FIGURE 1.

Fluoxetine suppresses glial activation and inflammatory cytokine expression resulting from chronic unpredictable mild stress (CUMS) exposure. (A) Fluoxetine reduced the increases in immobility times of CUMS rats in forced swim test. (B) Fluoxetine increased the decreases in swimming times of CUMS rats. (C) Fluoxetine reversed the decreases in consumption of sucrose solution in CUMS rats in sucrose preference test. (D) Fluoxetine reversed the decreases in exploratory activity of CUMS rats in open field test. (E) Reverse transcription (RT)-PCR assays of mRNA expression levels of interleukin-1β (IL-1β), tumor necrosis factor-α (TNF-α), and interferon gamma (IFN-γ) within dentate gyrus (DG). (F) Immunofluorescence staining revealed the Iba1-positive microglial cells within DG (AP, –3.25 mm from bregma) and anti-glial fibrillary acidic protein (GFAP)-positive astrocytes within DG (AP, –3.35 mm from bregma).

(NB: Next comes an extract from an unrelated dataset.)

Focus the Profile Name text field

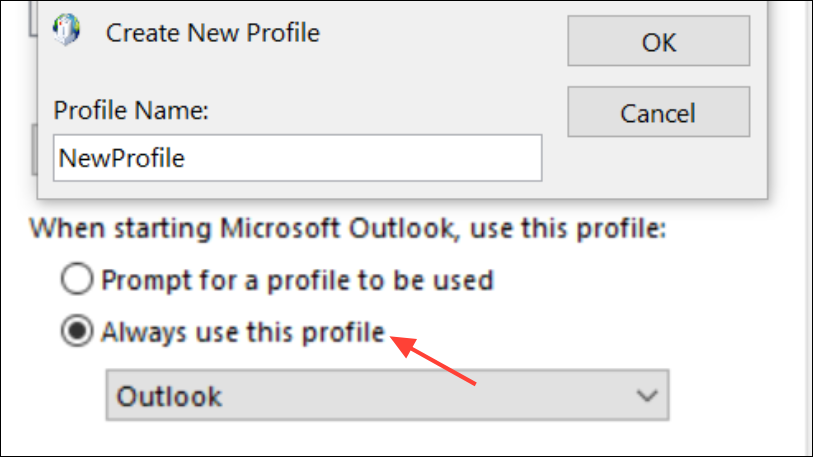pos(297,158)
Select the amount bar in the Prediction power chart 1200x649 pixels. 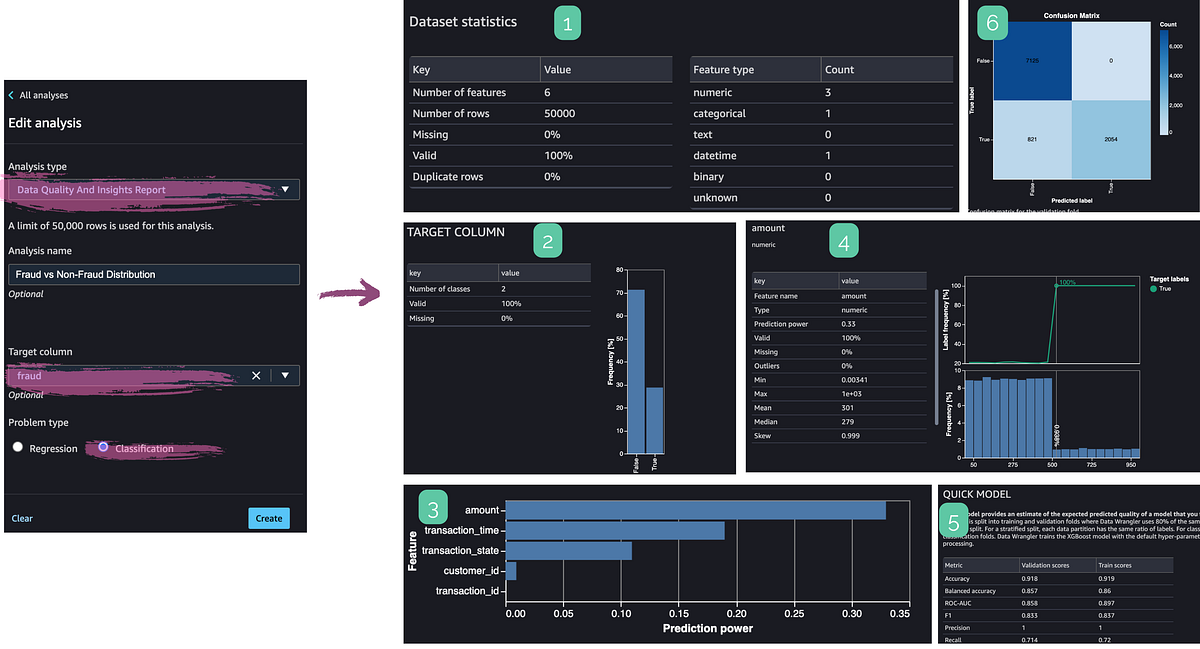[x=694, y=510]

Scale bar is 50 μm. (G) Bar graphs showing intensities of immunofluorescence signals of Iba1-positive microglial cells. (H) Bar graphs showing intensities of immunofluorescence signals of GFAP-positive astrocytes. For behavioral tests, N = 24 per group. For other experiments, N = 6 per group. *p < 0.05, **p < 0.01 compared to control group; ^#p < 0.05, ^##p < 0.01 compared to CUMS group (FLX, fluoxetine).